Je fais de la musique et je n'en écoute pas. J'écris et je ne lis pas. C'est pas fait exprès, un résidu de ma culture beauf prolétarienne certainement...Chez nous, la culture bourgeoise, c'est pas forcément le truc super accessible. Tout ça me donne une originalité parmi des zicos super influencés par tel ou tel...


On m'a dit que le quotidien, les sujets de société que j'évoque, tout le monde connaît. A quoi ça sert de dire quelque chose qu'on sait déjà ?
L'intérêt selon moi, c'est que je donne mon avis sur ces choses, que je les raconte à ma façon. L'intérêt c'est mon avis, c'est moi. Je trouve que mon avis n'est pas assez mis en valeur et j'ai envie qu'il le soit plus, pour ceux qui ont le même ou pas, mais surtout pour moi. Le monde et son fonctionnement m'énerve et j'ai envie de le dire à ma façon, d'expliquer pourquoi il m'énerve et je pense que mes analyses peuvent être intéressantes, au moins pour moi, voilà l'intérêt de ce que je fais.

Alors je me suis lancé. On m'a dit qu'il fallait que je fasse des concerts.
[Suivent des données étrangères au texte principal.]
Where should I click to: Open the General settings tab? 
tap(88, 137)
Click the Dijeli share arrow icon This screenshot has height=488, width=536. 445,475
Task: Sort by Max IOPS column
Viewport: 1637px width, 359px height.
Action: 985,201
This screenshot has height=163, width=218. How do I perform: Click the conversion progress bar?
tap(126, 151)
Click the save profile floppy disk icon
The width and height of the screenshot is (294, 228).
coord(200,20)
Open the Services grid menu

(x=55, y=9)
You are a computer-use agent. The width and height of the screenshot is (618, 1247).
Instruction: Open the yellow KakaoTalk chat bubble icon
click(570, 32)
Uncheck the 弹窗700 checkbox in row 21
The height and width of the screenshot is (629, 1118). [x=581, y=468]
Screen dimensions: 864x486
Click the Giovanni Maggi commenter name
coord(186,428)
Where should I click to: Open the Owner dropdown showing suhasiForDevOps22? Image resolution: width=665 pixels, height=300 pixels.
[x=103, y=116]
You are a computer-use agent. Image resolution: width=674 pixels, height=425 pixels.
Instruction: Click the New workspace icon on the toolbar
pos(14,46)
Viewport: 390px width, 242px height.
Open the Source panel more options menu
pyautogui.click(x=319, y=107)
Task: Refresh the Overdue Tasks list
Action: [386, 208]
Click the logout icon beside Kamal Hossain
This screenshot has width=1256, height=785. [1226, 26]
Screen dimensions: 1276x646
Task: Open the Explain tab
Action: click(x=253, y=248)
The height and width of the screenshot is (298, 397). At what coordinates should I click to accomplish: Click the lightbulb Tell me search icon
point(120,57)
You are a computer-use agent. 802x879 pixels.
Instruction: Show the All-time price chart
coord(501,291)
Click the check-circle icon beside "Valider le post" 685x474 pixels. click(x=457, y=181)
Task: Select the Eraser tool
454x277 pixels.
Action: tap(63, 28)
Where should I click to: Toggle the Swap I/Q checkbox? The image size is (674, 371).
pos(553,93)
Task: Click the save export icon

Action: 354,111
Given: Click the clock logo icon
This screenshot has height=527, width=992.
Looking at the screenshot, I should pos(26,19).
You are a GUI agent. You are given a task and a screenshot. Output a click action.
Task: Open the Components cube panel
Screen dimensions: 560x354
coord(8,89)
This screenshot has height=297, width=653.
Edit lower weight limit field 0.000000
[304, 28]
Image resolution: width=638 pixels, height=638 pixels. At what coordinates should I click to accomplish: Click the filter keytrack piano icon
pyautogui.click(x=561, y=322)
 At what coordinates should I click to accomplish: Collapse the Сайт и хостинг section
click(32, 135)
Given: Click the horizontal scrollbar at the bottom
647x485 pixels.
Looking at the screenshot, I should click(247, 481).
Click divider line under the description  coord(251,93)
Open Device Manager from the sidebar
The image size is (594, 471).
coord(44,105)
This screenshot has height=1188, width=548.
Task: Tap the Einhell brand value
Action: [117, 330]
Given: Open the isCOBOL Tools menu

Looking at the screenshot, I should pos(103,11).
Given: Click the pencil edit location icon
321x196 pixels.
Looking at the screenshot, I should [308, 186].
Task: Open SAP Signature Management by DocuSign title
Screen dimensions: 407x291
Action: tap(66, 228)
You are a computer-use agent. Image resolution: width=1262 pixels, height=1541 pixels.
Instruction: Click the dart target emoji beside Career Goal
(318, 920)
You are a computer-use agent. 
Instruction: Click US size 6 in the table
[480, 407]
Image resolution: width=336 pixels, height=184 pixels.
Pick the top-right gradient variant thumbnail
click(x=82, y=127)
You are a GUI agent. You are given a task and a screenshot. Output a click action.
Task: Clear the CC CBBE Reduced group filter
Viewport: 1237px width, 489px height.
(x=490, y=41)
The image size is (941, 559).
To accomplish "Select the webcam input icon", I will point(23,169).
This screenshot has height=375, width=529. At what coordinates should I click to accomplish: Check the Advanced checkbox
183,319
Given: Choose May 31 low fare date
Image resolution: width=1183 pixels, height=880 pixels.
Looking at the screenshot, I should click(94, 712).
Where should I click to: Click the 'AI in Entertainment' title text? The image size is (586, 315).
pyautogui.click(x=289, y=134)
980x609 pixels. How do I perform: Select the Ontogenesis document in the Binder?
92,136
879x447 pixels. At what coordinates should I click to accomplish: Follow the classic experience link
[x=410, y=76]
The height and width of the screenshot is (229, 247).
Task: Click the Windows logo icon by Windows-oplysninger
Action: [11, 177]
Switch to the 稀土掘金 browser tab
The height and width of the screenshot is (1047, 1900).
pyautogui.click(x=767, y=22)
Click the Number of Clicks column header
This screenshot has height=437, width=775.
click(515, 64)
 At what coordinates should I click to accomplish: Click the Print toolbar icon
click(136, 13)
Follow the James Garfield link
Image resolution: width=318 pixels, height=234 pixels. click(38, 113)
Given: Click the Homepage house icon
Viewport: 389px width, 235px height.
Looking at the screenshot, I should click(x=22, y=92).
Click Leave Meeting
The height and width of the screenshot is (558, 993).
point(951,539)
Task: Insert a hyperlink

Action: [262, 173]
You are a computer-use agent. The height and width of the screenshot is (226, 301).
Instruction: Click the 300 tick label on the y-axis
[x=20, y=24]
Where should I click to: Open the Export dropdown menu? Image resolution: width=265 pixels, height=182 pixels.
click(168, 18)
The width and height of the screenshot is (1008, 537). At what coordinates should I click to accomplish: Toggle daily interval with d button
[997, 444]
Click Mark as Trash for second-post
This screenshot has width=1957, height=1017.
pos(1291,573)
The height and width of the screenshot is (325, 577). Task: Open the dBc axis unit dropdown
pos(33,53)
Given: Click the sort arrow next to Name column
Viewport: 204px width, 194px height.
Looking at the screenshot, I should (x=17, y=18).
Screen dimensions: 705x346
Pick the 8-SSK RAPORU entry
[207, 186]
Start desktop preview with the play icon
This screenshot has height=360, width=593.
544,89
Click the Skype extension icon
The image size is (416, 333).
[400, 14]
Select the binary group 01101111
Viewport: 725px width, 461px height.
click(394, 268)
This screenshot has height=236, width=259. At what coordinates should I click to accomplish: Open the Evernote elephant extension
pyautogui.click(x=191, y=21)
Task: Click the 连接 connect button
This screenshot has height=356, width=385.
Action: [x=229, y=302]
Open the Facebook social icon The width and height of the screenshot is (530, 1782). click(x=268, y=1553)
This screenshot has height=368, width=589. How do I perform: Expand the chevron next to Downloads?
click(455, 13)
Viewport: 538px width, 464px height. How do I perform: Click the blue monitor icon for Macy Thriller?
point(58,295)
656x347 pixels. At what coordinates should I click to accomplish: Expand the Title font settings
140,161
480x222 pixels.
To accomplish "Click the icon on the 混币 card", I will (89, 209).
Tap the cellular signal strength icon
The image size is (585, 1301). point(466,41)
J'ai toujours pensé que, vu ce que je fais, que le plus efficace serait de balancer une vidéo pour faire un buzz sur le net, c'est la mode en ce moment...La diffusion de mes idées est un truc qui me botte. L'aboutissement de ce que je fais est visuel. J’écris d'une façon imagée, je vois ce que j'écris, ce que je raconte, j'ai un clip dans la tête sur toutes mes chansons, mais, hélas, je n’y connais rien en vidéo.


On m'a dit, fait des concerts pour te faire la main, voir comment les gens appréhendent tes chansons. Alors j'ai fait une vingtaine de concerts en un an, j'ai même crée un groupe, puis un autre, pour jouer sur mes chansons avec une musique plus élaborée. Tout ça, c'est de l'expérience, ça m'a appris à jouer devant des gens qui s'en foutent sans me démonter, devant des gens qui aiment en me faisant prendre plus de plaisir, créer une interaction avec eux, prendre cette énergie, l'apprivoiser et m'en servir. J'ai pu passer le cap de la timidité, acheter du matos de musique, orchestrer, chanter mieux, jouer mieux, interpréter mieux...Et puis ça m'a fait voir des gens, m'adapter à la vie de groupe, voir les mêmes têtes toutes les semaines...Avant ça m'arrivait jamais ça. Humainement c'est intéressant, j'ai l'impression d'être un peu moins ours.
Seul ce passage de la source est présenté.